En plein débat sur la relance économique dans l'UE, la chancelière allemande Angela Merkel a fait savoir que se préparait un agenda croissance au sommet européen de juin, tout en refusant une fois de plus de renégocier le traité budgétaire européen. "Nous préparons un agenda croissance pour le sommet européen de juin", a déclaré la chancelière allemande Angela Merkel, dans un entretien au quotidien allemand Leipziger Volkszeitung à paraître samedi.
S'exprimant lors d'un colloque à Bruxelles, le président de l'Union européenne Herman Van Rompuy avait annoncé jeudi qu'une rencontre non prévue jusqu'ici des chefs d'Etat et de gouvernement de l'UE pourrait se tenir avant un sommet programmé lui de longue date les 28 et 29 juin. Une réunion pour commencer à définir les contours d'une stratégie de croissance alors que les appels se multiplient pour faire redémarrer l'économie de l'Union et équilibrer l'austérité budgétaire. "Je n'exclus pas d'organiser un dîner informel des chefs d'Etat et de gouvernement des 27 afin de préparer le Conseil européen de juin", avait-il affirmé, sans donner plus de précision sur le calendrier. Clairement, cette réunion extraordinaire interviendrait après le deuxième tour de l'élection présidentielle, selon une source diplomatique, alors que le favori des sondages, le socialiste François Hollande a fait de la croissance son viatique.
"La croissance ne coûte pas forcément de l'argent"
Plusieurs visions apparaissent toutefois pour faire redémarrer l'économie européenne. Vendredi, le président de la Commission européenne José Manuel Barroso et le chef du gouvernement italien Mario Monti ont mis en garde de façon voilée François Hollande, affirmant que le redémarrage de l'économie en Europe passerait par une amélioration de la compétitivité et non par plus de dépenses publiques. Pour José Manuel Barroso et Mario Monti, "la croissance doit se faire en se concentrant progressivement sur la compétitivité et non en augmentant les niveaux d'endettement", ont-ils affirmé, écartant ainsi toute idée de relance par la dépense publique.
Une vision qui rejoint celle Merkel: "lacroissance ne coûte pas forcément de l'argent", a-t-elle dit dans un entretien à la radio allemande locale NDR vendredi.
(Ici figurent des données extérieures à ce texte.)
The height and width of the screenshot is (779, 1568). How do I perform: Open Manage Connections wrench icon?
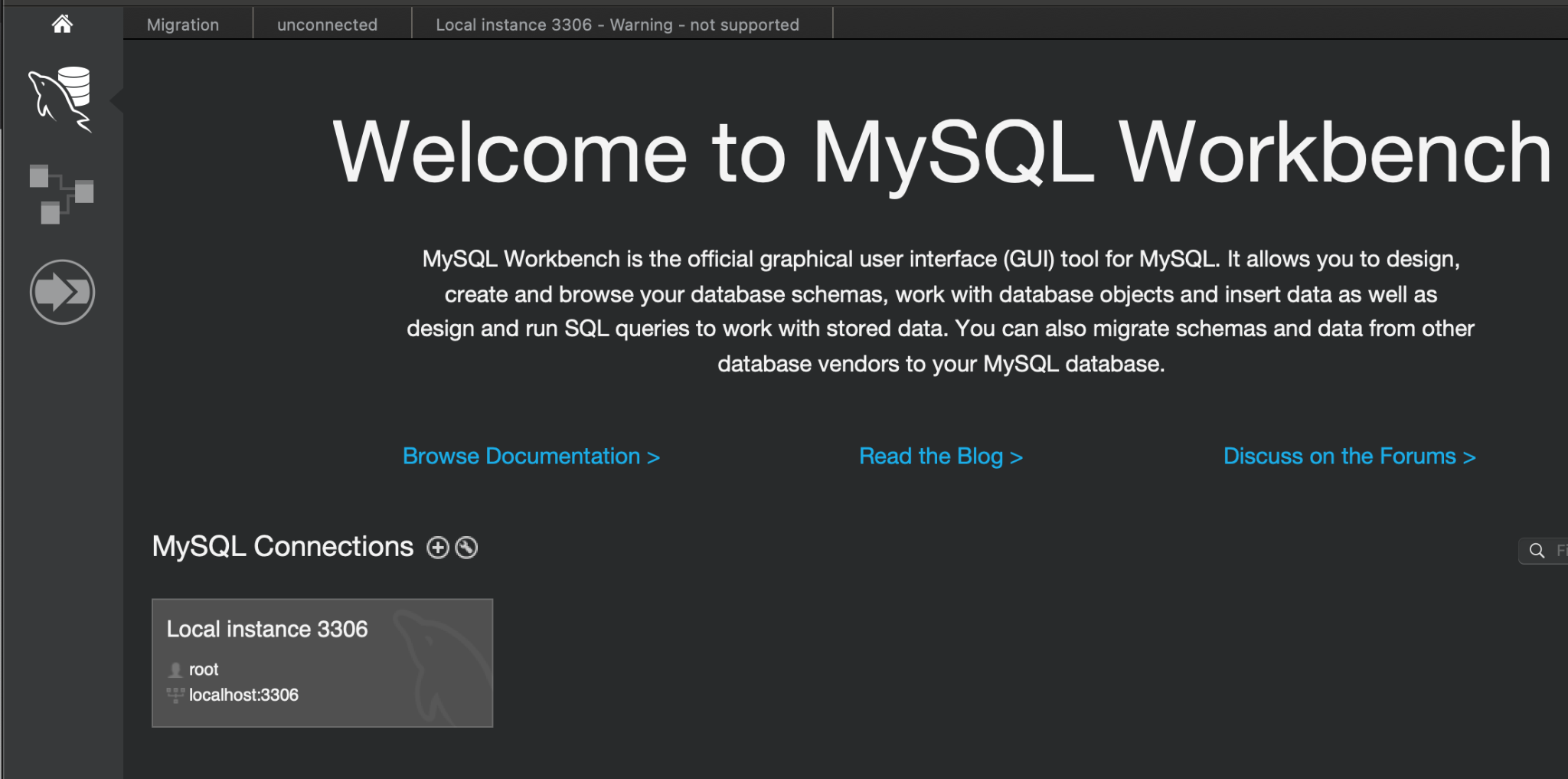[x=466, y=548]
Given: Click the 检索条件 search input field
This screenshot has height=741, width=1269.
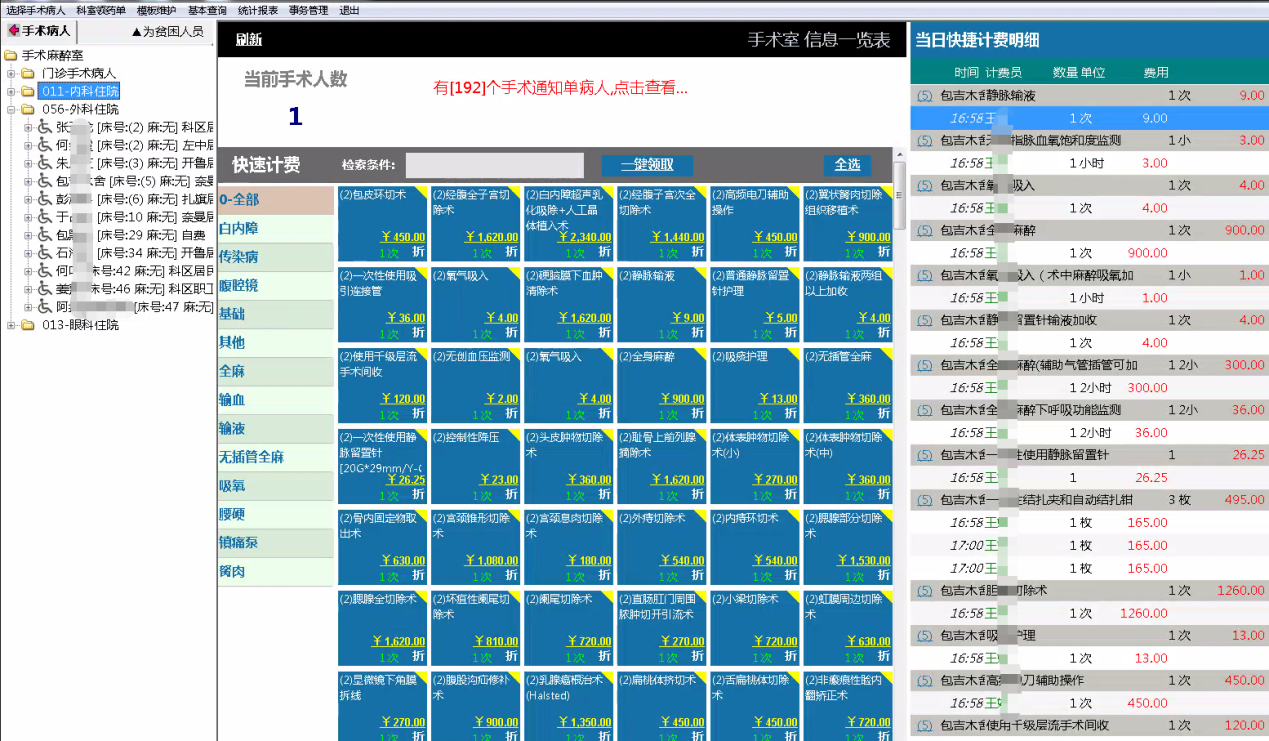Looking at the screenshot, I should (x=494, y=165).
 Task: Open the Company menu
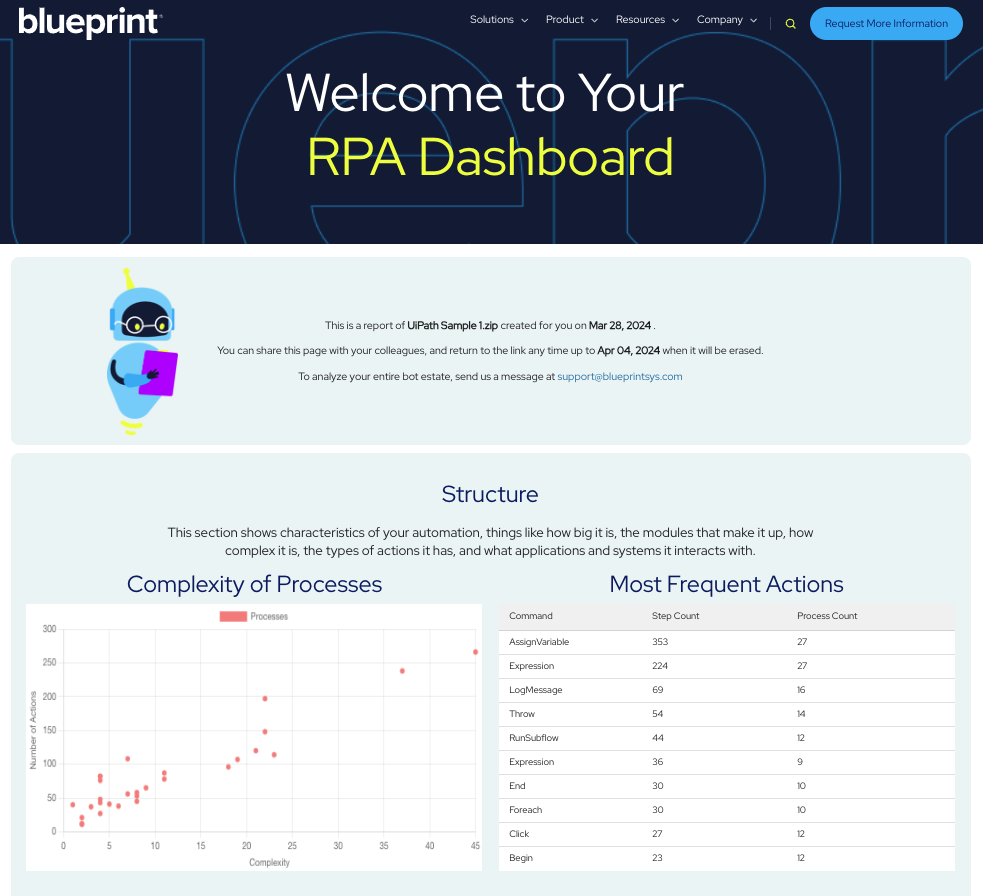pyautogui.click(x=720, y=20)
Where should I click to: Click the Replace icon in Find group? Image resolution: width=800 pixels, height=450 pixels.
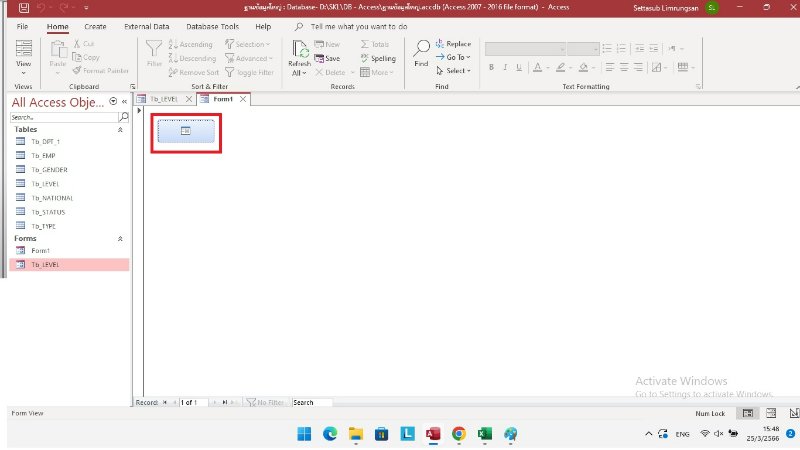pos(453,44)
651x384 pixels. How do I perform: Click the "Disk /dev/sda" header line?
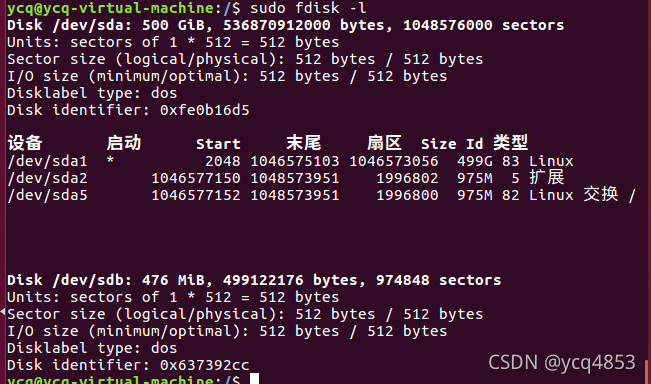pos(286,25)
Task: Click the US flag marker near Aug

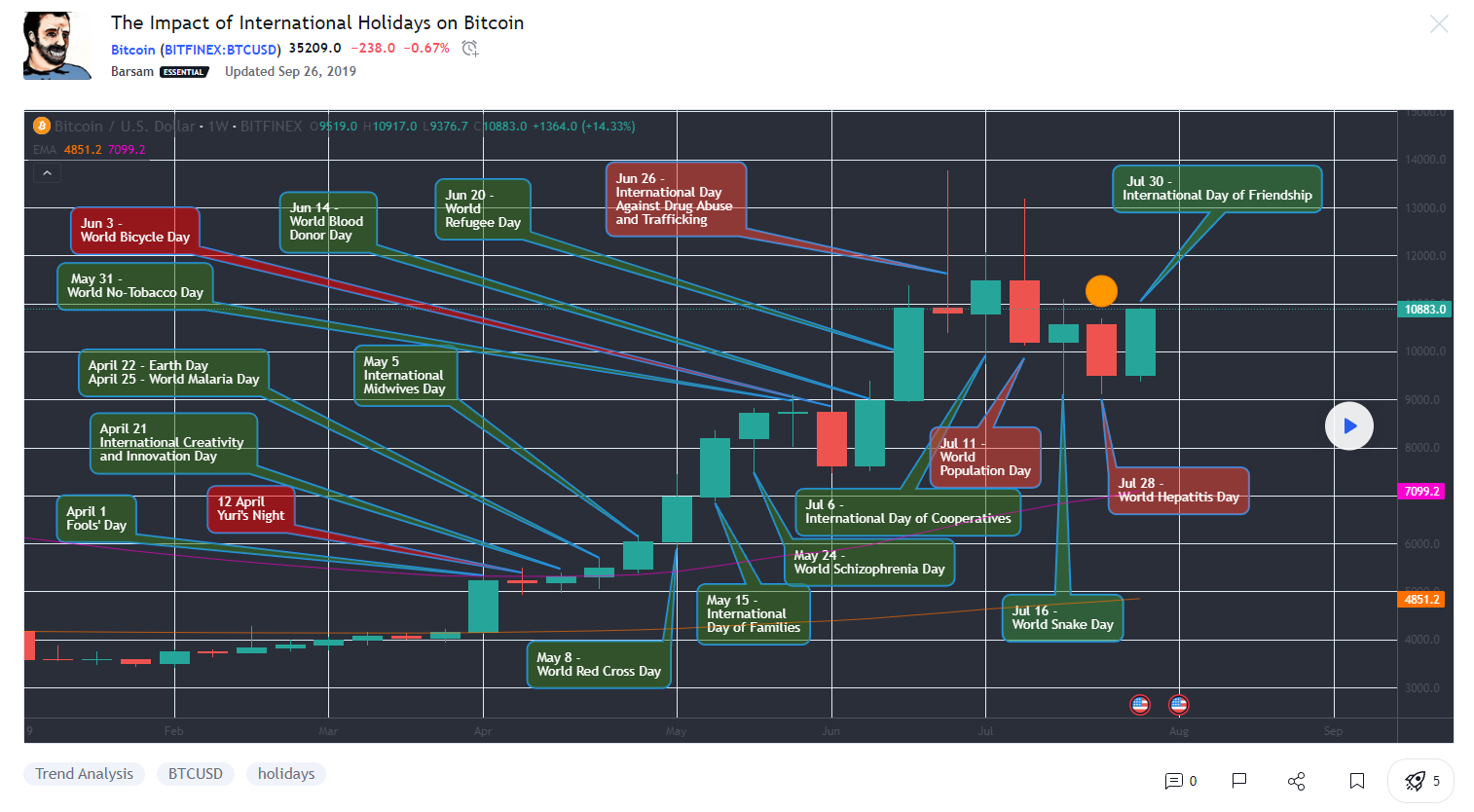Action: click(x=1179, y=704)
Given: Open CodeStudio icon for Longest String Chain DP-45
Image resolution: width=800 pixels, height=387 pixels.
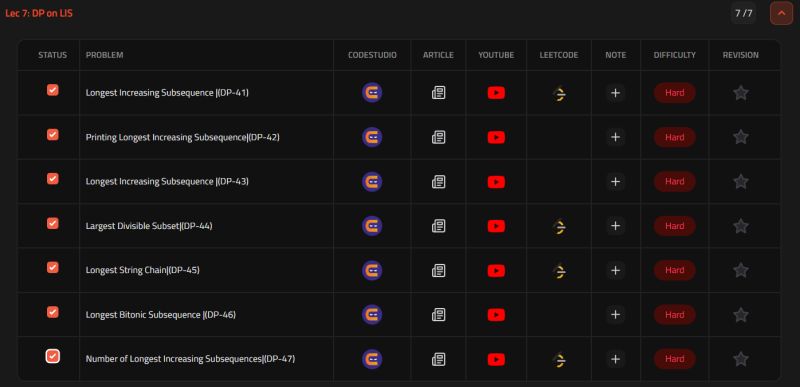Looking at the screenshot, I should (372, 270).
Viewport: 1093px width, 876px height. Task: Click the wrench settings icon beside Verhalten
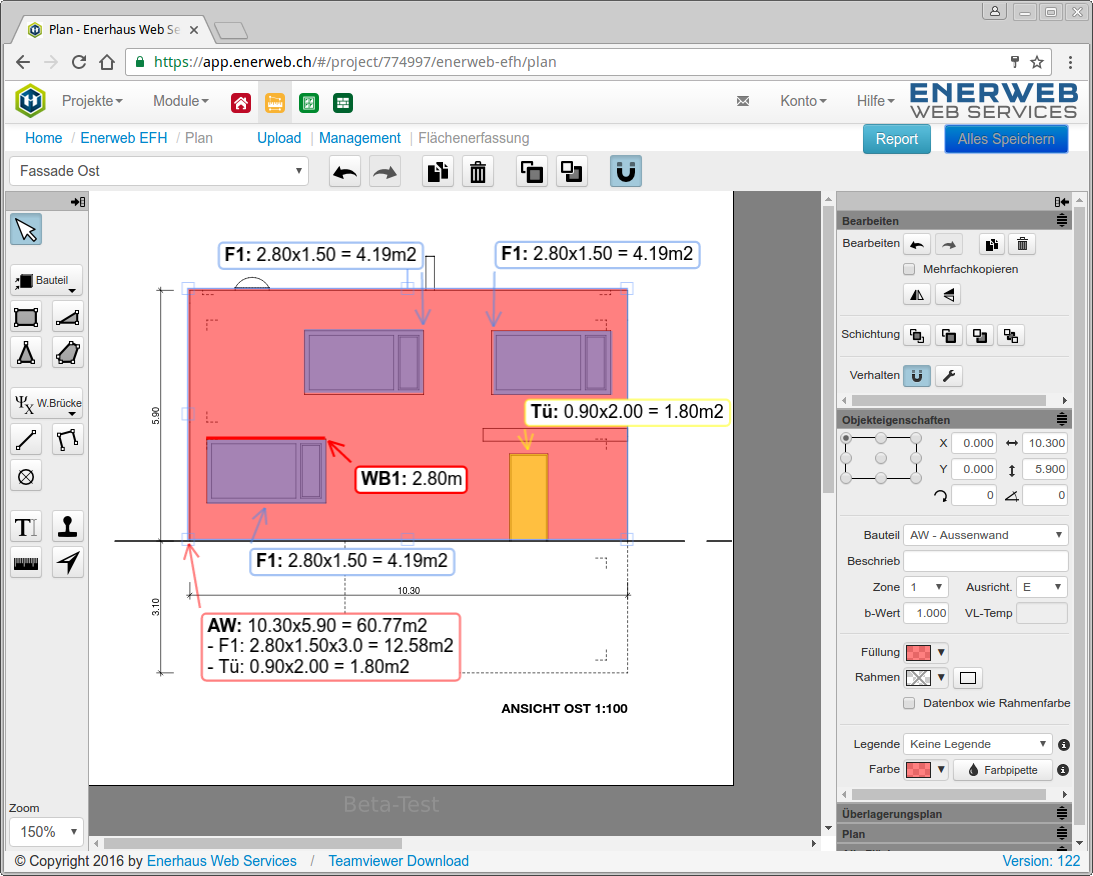949,376
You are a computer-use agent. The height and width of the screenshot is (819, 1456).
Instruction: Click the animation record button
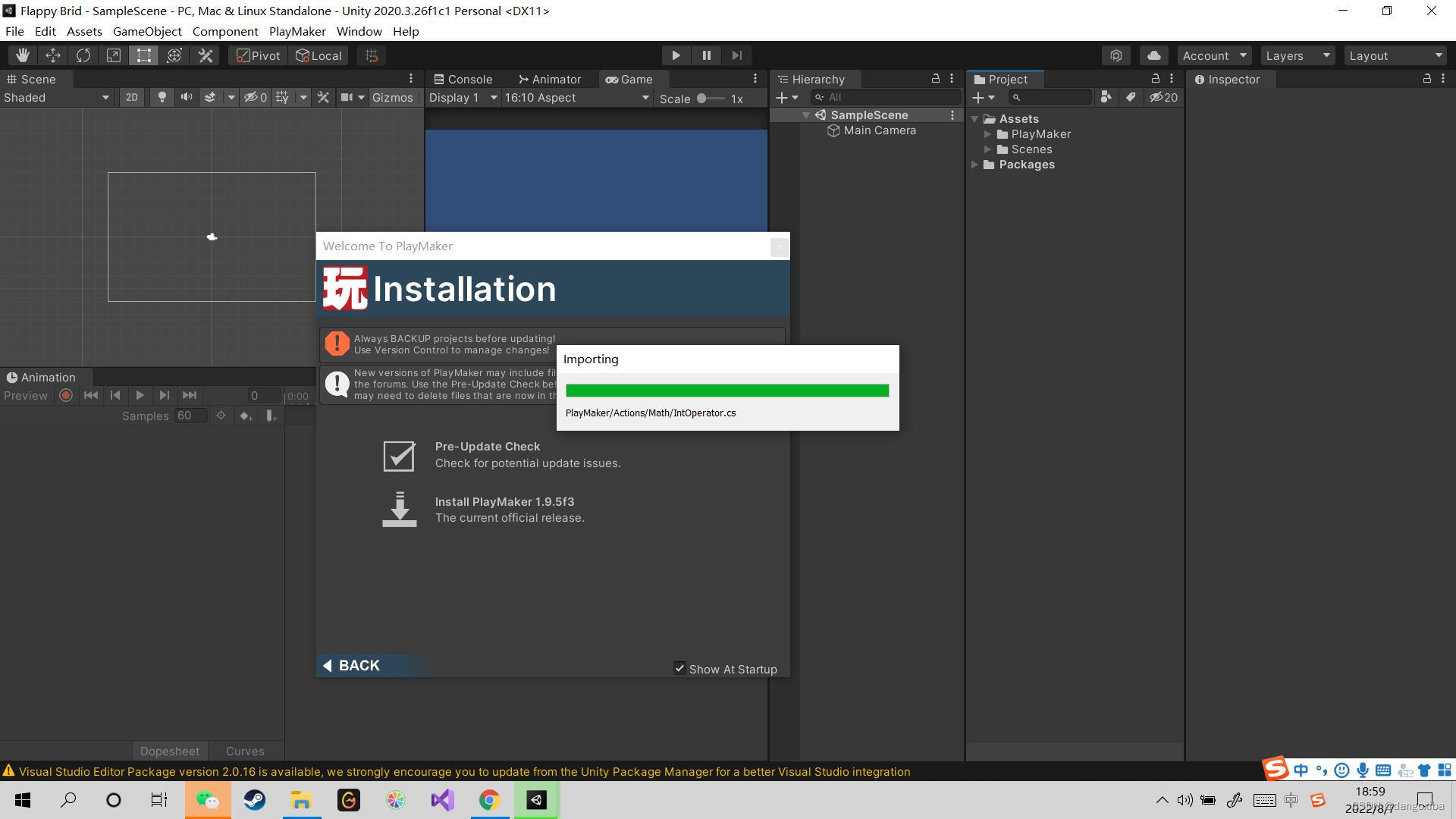[66, 395]
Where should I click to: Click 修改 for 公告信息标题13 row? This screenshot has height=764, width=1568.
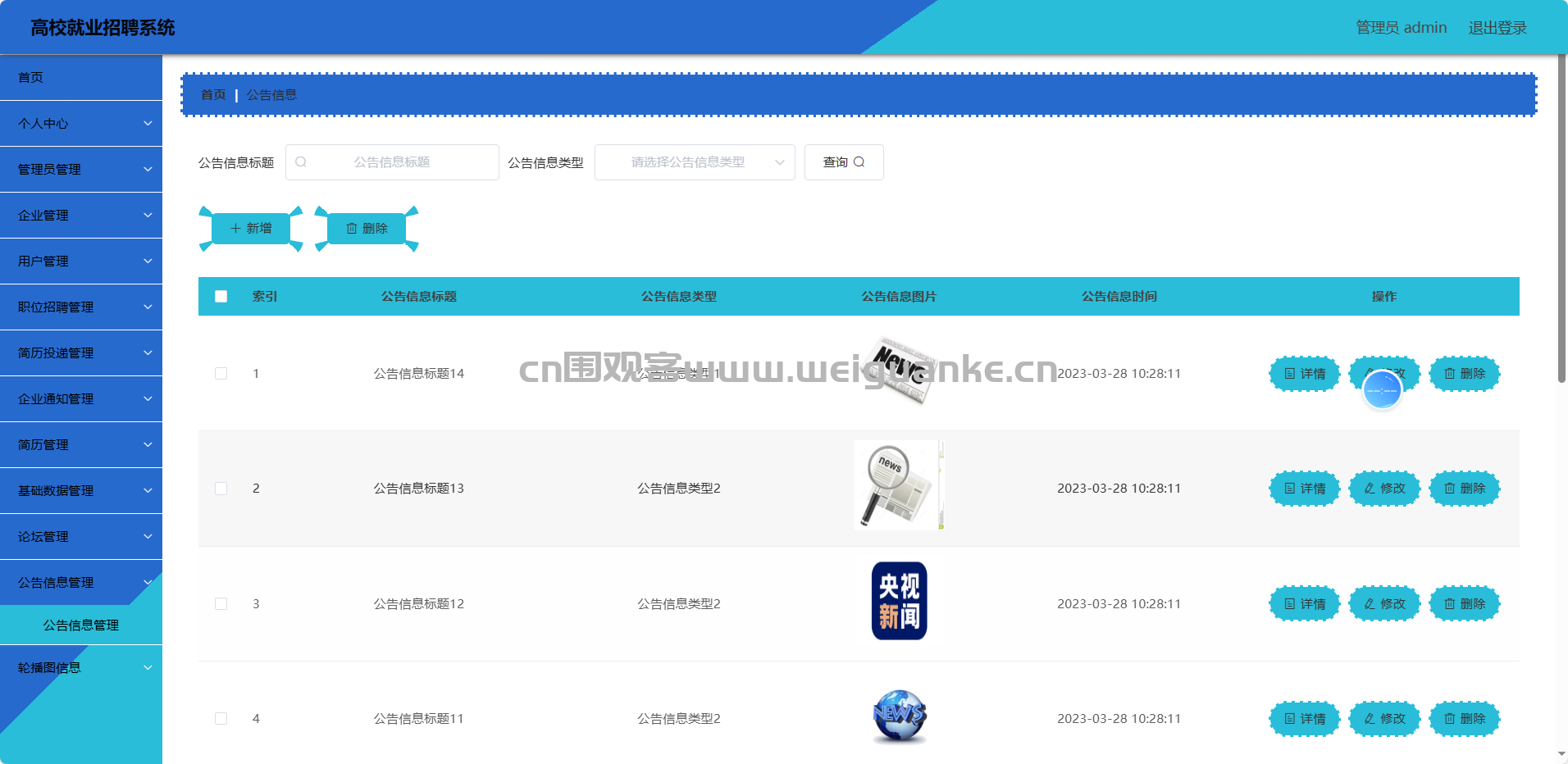1384,489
Elle y insiste sur une relance de l'économie européenne portée par des "réformes structurelles", notamment en flexibilisant le marché de l'emploi. Et de citer notamment les réformes engagées par le chancelier social-démocrate Gerhard Schröder, baptisées "Hartz IV", qui ont facilité le recours au travail à temps partiel et par ricochet contribué à faire baisser le taux de chômage en Allemagne. Dans son entretien au Leipziger Volkszeitung, Angela Merkel, met une fois de plus en garde François Hollande: "il n'y aura pas de nouvelles négociations sur le traité budgétaire. 25 chefs du gouvernement l'ont signé. Au Portugal et en Grèce, il a déjà été ratifié, en Irlande il fera l'objet d'un référendum fin mai". Et d'ajouter: "Dans beaucoup de pays membres, aussi en Allemagne, le traité budgétaire est dans les mains des parlements".
Mais pour le candidat socialiste, les propos de la chancelière allemande sont tout de même une bonne nouvelle. Car pour lui, ils montrent que sa victoire le 6 mai est considéré "comme une hypothèse suffisamment sérieuse pour modifier les calendriers et le contenu même de l'agenda européen", a-t-il déclaré dans un entretien à Radio J enregistré samedi et diffusé dimanche. Angela Merkel ne veut pas de renégociation des traités? "A ce stade, souligne François Hollande. Mais qu'est ce qu'elle disait encore il a quelques semaines ? Qu'elle ne voulait même pas entendre parler de mot comme celui de croissance tant elle était accrochée à celui de l'austérité. Ca bouge et ça bougera encore après l'élection", s'est félicité le candidat socialiste.